Two candidates in favor of re-launching talks to end the island's division, a major hurdle to Turkey's European Union accession hopes, will compete on Sunday.
Papadopoulos was unexpectedly eliminated in the first round of voting. The remaining two candidates, Ioannis Kassoulides and Demetris Christofias, both say they will pursue new peace talks with Turkish Cypriots, which stalled under Papadopoulos's watch.
Turkey, which supports a breakaway state in Cyprus's north, said on Tuesday it was hopeful of a fresh peace drive.
"We hope that a new period for a resolution of the Cyprus problem will begin after the election. There will be efforts (from the Turkish side to help solve the problem) but we have to be a little patient," Turkish Foreign Minister Ali Babacan said.
Kassoulides and Christofias each need Papadopoulos's 31 percent chunk of the vote to swing Sunday's poll. Papadopoulos refused to publicly back either.
"I do not intend, either directly or indirectly, to influence the vote of citizens who placed their faith in me," Papadopoulos said in a statement.
The 74-year-old led Greek Cypriot rejection of a United Nations peace plan in 2004, which resulted in a divided Greek Cypriot-led Cyprus now in the European Union.
Ethnic Greeks and Turks have lived estranged for decades. Turkey invaded Cyprus's north in 1974 after a brief Greek inspired coup, and a U.N. force controls a ceasefire line.
Greek Cypriots have the ability to block European Union accession negotiations of Turkey. Mediators want to relaunch peace talks, worried that the Cyprus conflict will have lasting repercussions on Turkey's EU aspirations.

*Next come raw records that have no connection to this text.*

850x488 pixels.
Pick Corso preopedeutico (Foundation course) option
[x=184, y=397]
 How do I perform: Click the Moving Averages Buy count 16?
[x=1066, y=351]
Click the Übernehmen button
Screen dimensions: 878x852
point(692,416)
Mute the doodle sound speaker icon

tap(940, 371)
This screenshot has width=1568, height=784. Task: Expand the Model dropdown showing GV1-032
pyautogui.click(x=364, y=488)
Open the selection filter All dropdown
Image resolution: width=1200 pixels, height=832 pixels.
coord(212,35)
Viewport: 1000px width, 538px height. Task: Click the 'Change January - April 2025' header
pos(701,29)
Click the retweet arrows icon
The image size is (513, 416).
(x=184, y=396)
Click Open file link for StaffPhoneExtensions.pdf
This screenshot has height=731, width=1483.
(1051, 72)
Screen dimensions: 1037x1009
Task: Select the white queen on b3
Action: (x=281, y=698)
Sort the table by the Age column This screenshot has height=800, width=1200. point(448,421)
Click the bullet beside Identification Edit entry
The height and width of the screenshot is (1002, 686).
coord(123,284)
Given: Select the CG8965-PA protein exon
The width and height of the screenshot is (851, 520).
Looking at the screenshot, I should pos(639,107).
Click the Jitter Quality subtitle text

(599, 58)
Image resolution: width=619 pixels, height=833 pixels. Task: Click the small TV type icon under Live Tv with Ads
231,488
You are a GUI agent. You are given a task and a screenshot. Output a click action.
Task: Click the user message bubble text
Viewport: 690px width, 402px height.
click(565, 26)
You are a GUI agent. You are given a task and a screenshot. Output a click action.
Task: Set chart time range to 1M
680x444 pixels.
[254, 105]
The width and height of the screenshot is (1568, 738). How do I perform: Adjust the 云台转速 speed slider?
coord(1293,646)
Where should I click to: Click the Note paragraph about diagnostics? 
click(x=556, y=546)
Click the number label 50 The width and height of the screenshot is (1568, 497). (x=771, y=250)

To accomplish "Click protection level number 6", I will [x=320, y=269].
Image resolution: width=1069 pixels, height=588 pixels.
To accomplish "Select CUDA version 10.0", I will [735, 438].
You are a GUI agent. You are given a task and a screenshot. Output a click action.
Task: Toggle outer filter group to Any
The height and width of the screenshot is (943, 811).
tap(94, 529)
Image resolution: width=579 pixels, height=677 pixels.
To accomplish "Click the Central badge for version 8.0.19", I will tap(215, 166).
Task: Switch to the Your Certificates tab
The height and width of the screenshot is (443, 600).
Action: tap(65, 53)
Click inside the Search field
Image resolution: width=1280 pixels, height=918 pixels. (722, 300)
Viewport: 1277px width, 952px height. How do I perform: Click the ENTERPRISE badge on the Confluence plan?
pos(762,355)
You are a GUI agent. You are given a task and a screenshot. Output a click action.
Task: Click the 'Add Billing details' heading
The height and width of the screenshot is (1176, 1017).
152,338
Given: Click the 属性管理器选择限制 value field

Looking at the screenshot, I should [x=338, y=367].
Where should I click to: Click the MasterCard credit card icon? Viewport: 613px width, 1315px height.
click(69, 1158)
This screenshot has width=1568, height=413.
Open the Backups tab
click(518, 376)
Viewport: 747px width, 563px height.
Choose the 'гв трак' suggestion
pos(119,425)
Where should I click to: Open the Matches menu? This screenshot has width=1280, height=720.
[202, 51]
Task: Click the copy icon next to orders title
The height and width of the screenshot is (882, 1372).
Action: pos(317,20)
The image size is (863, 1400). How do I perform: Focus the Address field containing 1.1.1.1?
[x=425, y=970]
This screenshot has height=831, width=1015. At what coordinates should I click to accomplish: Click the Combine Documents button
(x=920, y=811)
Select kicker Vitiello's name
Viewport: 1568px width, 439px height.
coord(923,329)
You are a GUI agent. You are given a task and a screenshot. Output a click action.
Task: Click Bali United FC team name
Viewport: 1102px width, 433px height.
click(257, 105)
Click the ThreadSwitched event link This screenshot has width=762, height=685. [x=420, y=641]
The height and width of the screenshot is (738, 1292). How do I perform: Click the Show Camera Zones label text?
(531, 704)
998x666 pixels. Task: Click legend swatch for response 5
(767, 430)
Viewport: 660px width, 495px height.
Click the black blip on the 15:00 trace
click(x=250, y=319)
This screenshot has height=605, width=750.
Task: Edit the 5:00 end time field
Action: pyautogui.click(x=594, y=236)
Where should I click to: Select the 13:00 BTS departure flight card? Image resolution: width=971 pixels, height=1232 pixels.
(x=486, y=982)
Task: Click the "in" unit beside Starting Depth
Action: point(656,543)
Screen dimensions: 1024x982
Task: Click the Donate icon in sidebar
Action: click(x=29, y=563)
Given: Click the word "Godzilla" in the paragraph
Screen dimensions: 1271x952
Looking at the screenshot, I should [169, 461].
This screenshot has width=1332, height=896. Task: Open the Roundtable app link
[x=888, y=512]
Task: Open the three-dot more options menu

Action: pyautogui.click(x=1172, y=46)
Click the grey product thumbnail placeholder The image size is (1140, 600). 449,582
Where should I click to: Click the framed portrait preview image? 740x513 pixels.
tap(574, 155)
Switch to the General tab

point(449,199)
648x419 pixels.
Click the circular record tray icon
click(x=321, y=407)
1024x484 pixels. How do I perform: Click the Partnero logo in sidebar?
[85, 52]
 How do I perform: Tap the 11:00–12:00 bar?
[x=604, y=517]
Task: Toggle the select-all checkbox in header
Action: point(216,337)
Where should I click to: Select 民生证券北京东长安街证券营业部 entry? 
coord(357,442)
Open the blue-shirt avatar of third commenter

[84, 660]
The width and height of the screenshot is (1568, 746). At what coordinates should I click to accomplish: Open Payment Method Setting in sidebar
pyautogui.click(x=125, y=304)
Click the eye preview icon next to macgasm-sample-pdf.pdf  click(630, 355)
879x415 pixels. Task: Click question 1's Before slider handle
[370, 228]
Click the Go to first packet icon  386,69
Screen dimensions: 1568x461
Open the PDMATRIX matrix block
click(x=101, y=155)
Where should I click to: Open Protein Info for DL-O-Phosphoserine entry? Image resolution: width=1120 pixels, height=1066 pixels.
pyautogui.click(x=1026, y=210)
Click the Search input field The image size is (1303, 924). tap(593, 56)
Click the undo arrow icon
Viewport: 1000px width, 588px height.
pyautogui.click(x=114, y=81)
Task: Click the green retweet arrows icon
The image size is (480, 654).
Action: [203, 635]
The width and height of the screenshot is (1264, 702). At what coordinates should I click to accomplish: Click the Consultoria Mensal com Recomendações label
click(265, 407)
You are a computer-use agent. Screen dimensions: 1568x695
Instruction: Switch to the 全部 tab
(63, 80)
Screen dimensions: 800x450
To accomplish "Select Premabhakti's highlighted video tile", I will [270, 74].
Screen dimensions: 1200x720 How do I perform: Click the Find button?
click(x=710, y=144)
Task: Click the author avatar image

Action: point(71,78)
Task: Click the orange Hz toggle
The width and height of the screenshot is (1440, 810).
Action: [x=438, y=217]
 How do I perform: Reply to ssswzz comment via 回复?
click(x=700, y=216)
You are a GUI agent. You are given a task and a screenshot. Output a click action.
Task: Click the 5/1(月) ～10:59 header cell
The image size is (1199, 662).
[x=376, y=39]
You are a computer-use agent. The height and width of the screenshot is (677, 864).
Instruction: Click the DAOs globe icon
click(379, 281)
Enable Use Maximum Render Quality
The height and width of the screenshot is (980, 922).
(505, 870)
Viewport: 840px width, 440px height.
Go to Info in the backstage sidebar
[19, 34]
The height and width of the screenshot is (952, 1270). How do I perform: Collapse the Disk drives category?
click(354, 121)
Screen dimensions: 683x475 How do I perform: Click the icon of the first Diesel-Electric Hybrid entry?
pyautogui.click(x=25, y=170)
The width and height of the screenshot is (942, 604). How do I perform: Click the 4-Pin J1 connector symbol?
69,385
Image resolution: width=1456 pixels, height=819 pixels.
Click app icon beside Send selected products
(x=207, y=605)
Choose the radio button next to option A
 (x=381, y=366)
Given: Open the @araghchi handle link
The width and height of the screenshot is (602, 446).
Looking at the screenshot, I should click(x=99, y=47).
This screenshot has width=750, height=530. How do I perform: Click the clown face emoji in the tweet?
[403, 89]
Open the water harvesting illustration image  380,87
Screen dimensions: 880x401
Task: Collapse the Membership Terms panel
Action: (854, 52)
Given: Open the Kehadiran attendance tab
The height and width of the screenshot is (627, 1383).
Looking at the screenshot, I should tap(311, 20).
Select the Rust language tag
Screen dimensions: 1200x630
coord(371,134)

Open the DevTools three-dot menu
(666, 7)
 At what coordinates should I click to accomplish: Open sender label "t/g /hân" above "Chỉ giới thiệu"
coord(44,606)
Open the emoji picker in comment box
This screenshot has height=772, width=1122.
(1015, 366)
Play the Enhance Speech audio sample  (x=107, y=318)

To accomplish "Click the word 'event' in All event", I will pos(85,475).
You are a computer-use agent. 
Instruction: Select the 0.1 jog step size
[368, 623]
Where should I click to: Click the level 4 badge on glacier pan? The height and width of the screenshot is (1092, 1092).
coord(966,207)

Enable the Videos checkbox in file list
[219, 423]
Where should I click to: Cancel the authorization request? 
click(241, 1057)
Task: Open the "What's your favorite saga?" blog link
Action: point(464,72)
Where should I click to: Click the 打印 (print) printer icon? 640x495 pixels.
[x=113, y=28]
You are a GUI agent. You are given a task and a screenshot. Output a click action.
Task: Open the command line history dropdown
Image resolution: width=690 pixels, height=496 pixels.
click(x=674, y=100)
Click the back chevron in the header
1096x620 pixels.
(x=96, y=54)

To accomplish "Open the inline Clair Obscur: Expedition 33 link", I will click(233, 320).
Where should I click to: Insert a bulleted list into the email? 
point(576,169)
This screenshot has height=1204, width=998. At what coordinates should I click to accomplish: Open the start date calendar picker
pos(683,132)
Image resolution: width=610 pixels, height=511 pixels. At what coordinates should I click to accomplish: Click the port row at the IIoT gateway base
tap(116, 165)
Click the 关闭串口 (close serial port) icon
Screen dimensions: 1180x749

There are also concerns that unresolved, the conflict could spill over into wider issues like EU security cooperation with NATO, of which Turkey is a member and Cyprus is not.
Papadopoulos was supported in his bid for the presidency by five parties. The largest, his own Democratic Party, was expected to decide later Tuesday who to support in the runoff.